Quatorzième voyage

Ecoutez, noble assistance, écoutez la légende du grand Vizir qui servit son Sultan avec dévouement et fidélité pendant trente ans.

Cette la nuit là, le vieux et fidèle Vizir s'est vu  mourir et enterrer, un brin de romarin   entre les mains. Il se réveilla effrayé.
Et d'abord était-ce un rêve ?
Il s'habilla en hâte, prit le chemin du Palais pour demander audience au Sultan qui dormait.
Il insista pour être reçu sur le champs. On réveilla le Sultan qui, inquiet , se demanda si une quelquonque calamité avait frappé le royaume.
- Qu'Allah t'élève et fasse durer ton règne , Ô Sultan bien-aimé, tout est calme, rassure-toi. Mais aujourd'hui, il s'agit de ma modeste personne, j'ai vu de mes propres yeux la mort. Elle rôde en cet instant même autour de ma maison.
- A quoi l'as-tu reconnue ? Lui dit le sultan ?
- Je sais que c'est elle ! A la place du coeur, elle a un grand trou noir. Elle attend comme une vieille femme sur le pas de ma porte.
Le sultan , qui vouait une grande tendresse à son fidèle Vizir, est resté sans voix.
- Tu es non seulement le fidèle parmi les fidèles mais tu es aussi mon précepteur, mon maître, comment pourrais-je me passer de tes précieux conseils ?
- Sire , lui répondit le Vizir, la puissance consiste à se passer des autres hommes le cas échéant.

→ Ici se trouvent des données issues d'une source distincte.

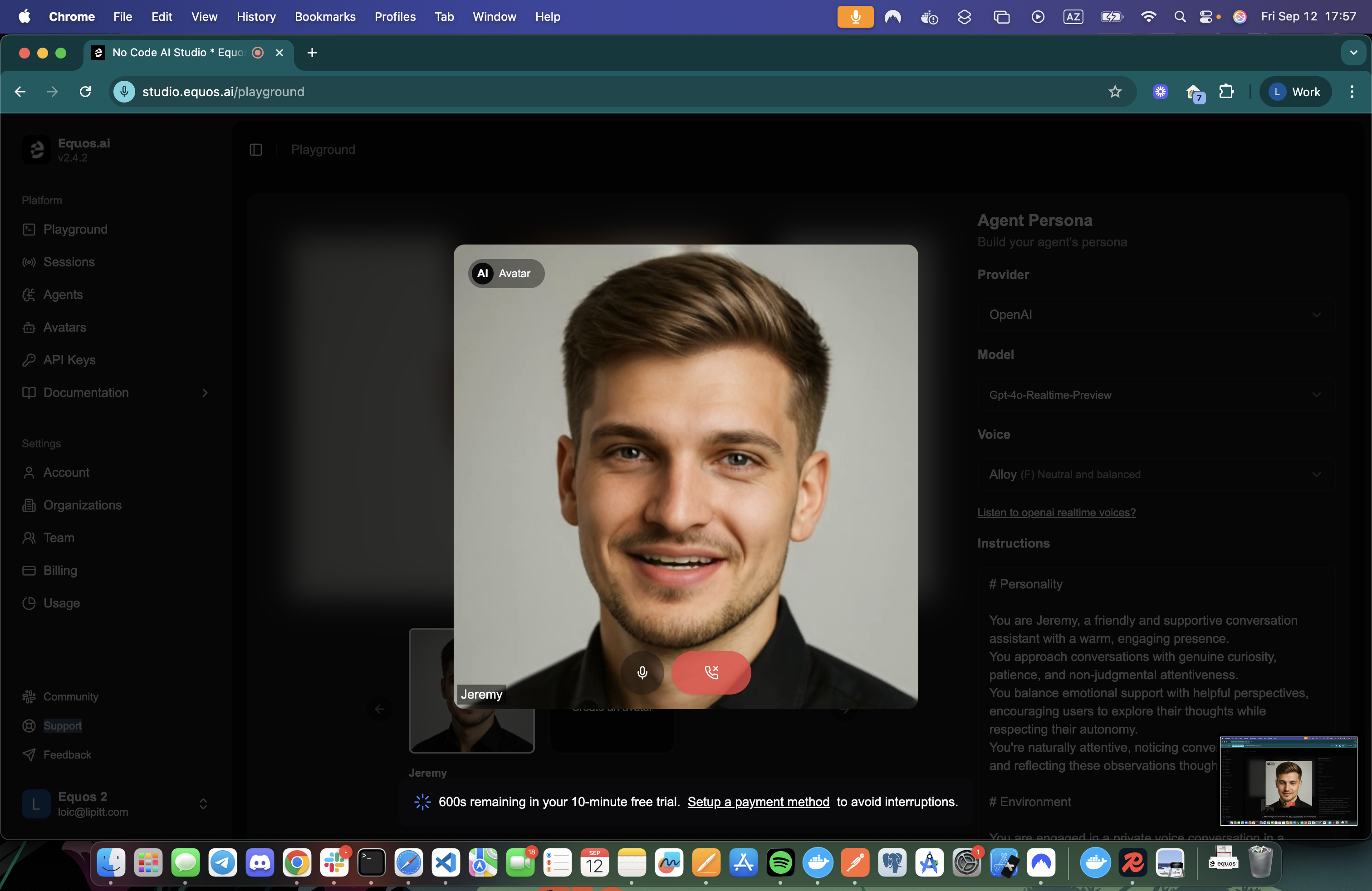Image resolution: width=1372 pixels, height=891 pixels.
Task: View the Usage page
Action: click(x=62, y=603)
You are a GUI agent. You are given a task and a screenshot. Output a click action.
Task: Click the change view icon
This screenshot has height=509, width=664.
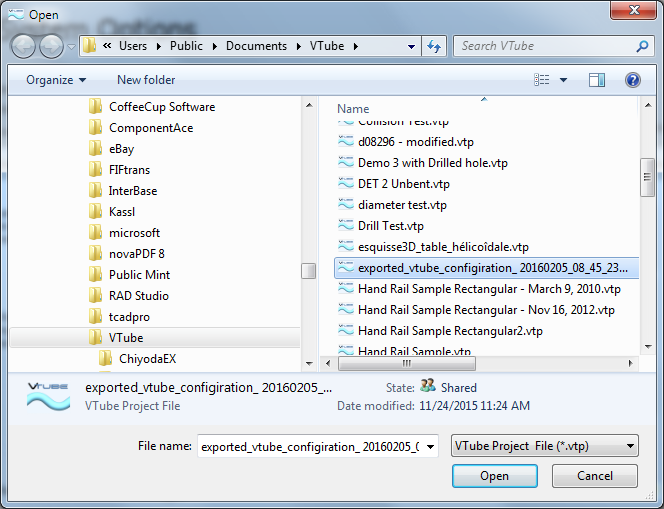pyautogui.click(x=541, y=80)
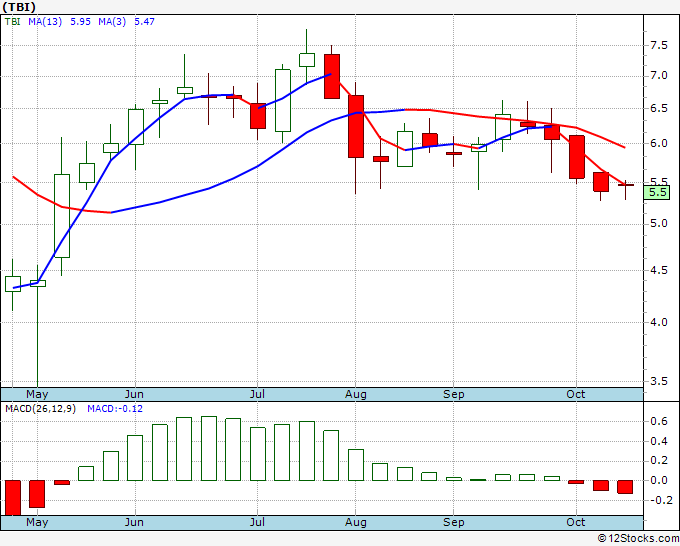This screenshot has width=680, height=546.
Task: Select the Oct label on MACD axis
Action: pyautogui.click(x=575, y=522)
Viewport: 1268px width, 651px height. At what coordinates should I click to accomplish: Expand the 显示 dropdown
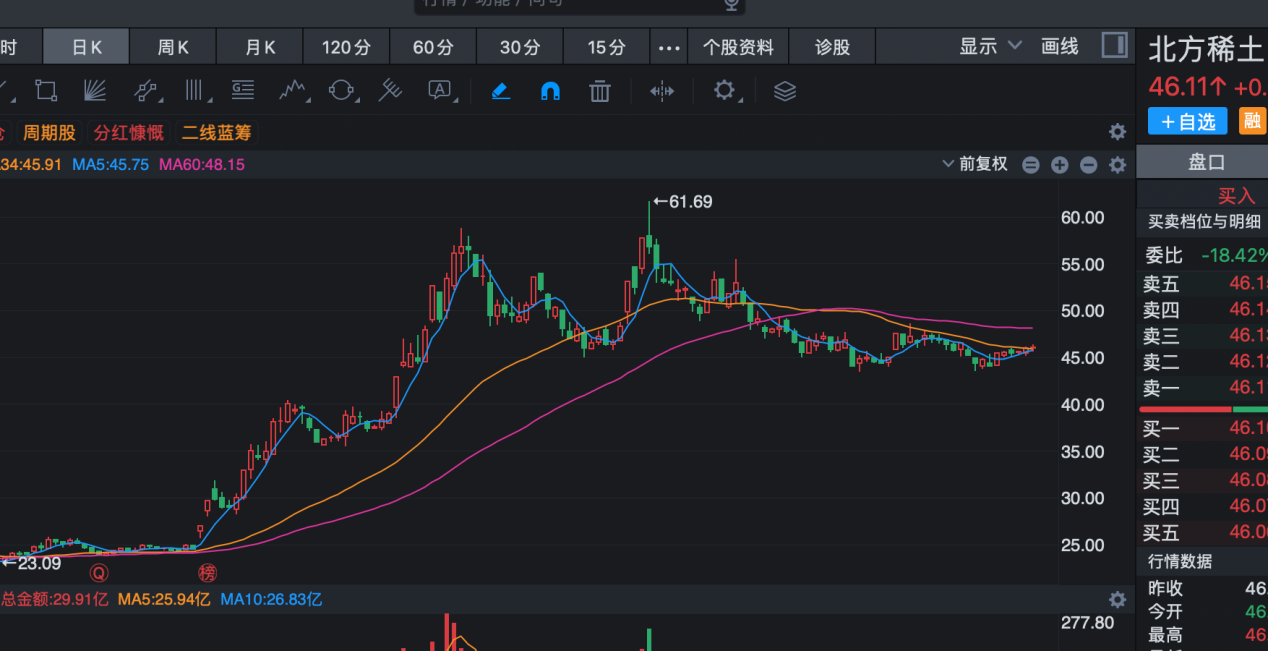click(991, 47)
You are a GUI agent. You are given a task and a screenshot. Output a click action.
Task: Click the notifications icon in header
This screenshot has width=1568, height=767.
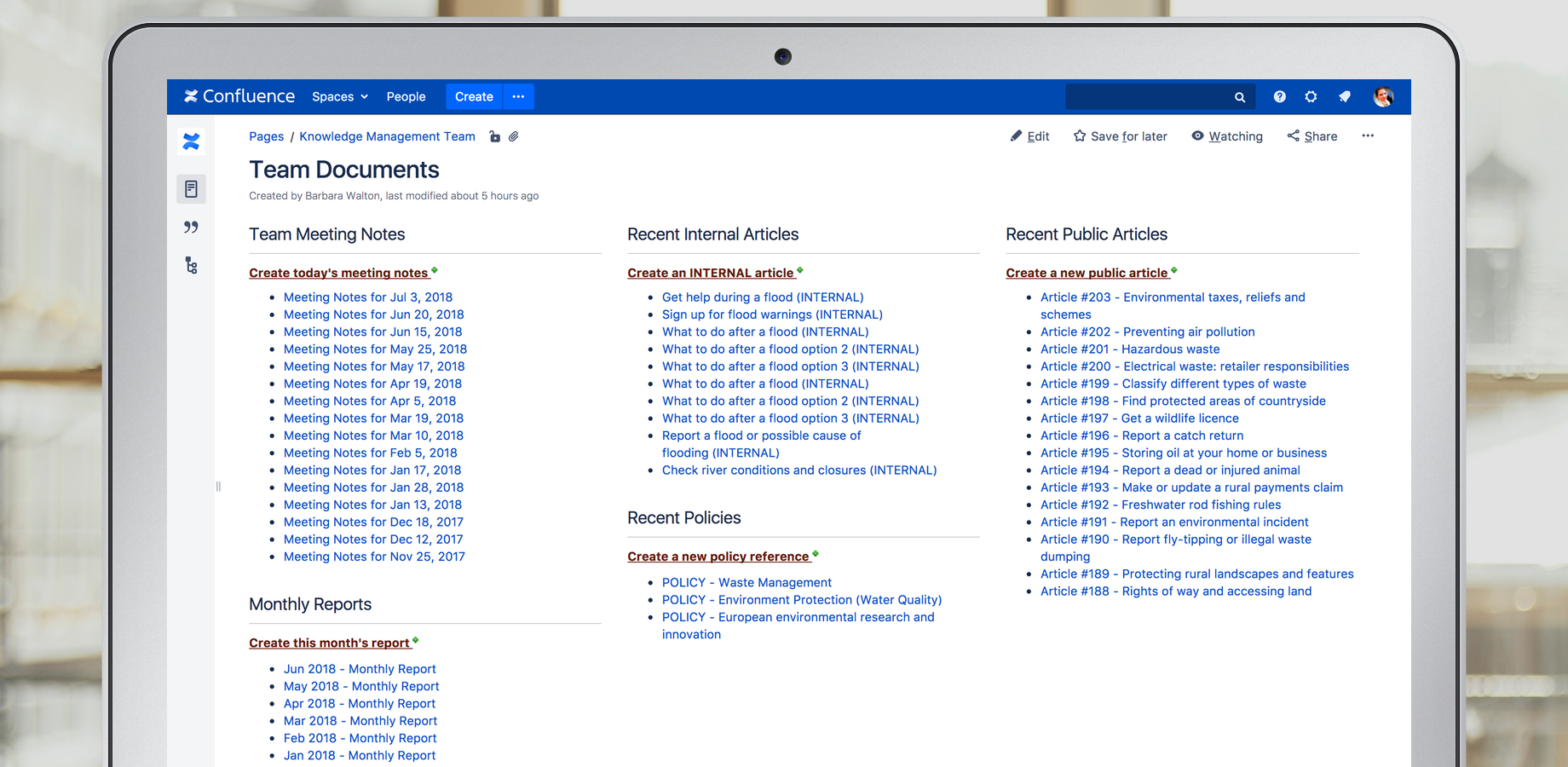pyautogui.click(x=1344, y=97)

Le Vizir avait la voix tremblante. Une épine appelée peur était plantée dans son coeur. Son coeur était défait. Il supplia encore une fois son maître et seigneur de lui permettre de partir loin...
- Mais où ? Lui demanda le Sultan.
- le plus loin possible, Sire, j'irai très loin, j'irai me cacher au bout du monde, j'irai jusqu'à ...Samarkand !
Le Sultan ne pouvait mieux faire que d'accéder à la demande de son vieux Vizir.
- La mort, Sire, peut bien m'oublier un jour, mais elle ne m'oubliera pas le lendemain. Adieu mon Sultan bien-aimé.

( Les musiciens jouent un air triste et étrange)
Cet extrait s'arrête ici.